**Source material:**
=== Begin Enclosure ===
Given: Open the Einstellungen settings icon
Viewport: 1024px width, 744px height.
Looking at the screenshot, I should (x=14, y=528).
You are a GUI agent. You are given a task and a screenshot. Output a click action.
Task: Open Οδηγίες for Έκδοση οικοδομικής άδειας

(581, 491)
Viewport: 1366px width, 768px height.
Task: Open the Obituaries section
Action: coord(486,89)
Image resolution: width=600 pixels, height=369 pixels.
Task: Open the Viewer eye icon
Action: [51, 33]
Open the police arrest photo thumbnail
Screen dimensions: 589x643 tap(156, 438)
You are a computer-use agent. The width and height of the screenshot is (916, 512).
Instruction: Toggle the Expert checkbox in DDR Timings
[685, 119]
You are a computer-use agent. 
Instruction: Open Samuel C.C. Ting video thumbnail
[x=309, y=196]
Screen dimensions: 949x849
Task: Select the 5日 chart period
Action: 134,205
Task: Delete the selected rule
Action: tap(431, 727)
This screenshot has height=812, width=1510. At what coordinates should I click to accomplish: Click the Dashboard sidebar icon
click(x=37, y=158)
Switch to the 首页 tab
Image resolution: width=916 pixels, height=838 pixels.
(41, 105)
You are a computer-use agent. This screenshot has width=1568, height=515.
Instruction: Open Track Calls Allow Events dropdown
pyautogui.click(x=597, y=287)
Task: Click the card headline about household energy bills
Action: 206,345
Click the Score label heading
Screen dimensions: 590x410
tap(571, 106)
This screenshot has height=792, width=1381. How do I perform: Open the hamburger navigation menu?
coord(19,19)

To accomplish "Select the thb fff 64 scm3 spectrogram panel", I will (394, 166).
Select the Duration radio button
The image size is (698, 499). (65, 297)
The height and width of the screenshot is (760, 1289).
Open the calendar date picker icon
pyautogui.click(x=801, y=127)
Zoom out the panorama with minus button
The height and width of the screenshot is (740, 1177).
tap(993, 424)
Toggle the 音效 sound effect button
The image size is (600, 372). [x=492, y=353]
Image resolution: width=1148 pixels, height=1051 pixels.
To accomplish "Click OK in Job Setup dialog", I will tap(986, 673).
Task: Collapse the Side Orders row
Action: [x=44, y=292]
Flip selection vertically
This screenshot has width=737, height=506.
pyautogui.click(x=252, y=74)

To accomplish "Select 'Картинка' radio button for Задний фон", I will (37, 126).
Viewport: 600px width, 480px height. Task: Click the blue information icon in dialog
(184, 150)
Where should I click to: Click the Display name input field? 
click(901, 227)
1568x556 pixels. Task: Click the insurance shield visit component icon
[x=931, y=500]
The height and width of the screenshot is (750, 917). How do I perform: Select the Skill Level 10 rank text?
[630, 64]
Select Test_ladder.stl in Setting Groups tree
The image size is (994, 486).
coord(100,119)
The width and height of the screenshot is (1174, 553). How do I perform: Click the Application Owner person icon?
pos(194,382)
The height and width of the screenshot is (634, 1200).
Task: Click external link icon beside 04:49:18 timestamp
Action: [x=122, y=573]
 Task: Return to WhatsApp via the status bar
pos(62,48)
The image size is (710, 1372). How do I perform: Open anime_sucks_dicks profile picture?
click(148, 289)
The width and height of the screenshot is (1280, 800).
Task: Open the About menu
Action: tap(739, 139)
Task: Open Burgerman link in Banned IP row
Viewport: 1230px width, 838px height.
=== End Enclosure ===
**Exercise objective:** What is needed is the number of lines in the data that contain "computer", given with nothing else.

**Answer section:** 3